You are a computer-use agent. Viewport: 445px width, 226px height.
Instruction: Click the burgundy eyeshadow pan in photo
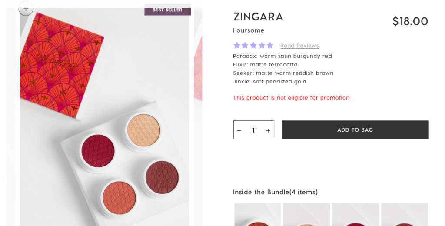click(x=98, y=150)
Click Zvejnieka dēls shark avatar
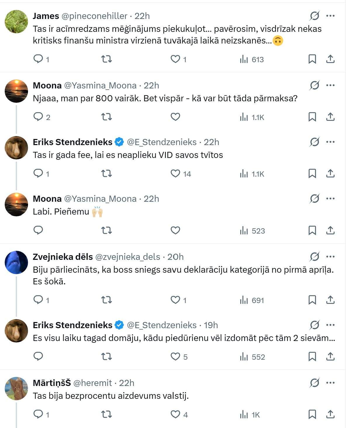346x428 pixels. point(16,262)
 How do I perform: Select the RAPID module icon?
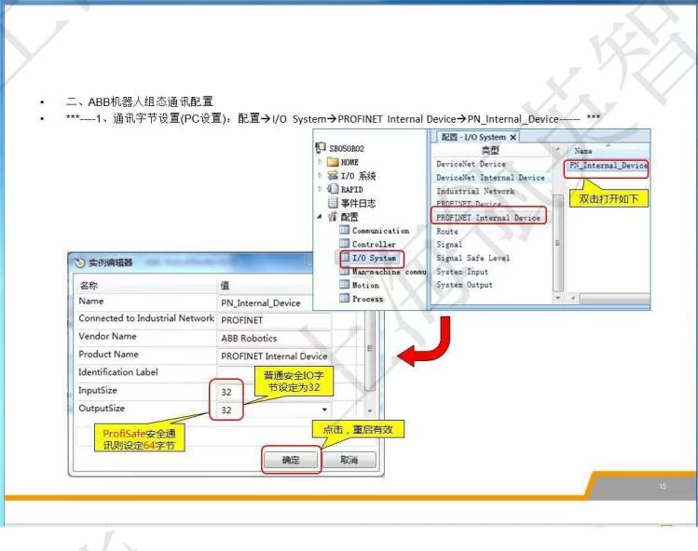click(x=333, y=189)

------------------------------------------------

### Exercise instructions
Set down exactly, from the line that contains "Instruction: Click the" through the last line of the data, each line as it stands, and leave the pictures out.

### Output for this task
Instruction: Click the burgundy eyeshadow pan in photo
click(x=98, y=150)
Click Zvejnieka dēls shark avatar
346x428 pixels. point(16,262)
 How do I perform: Select the RAPID module icon?
click(x=333, y=189)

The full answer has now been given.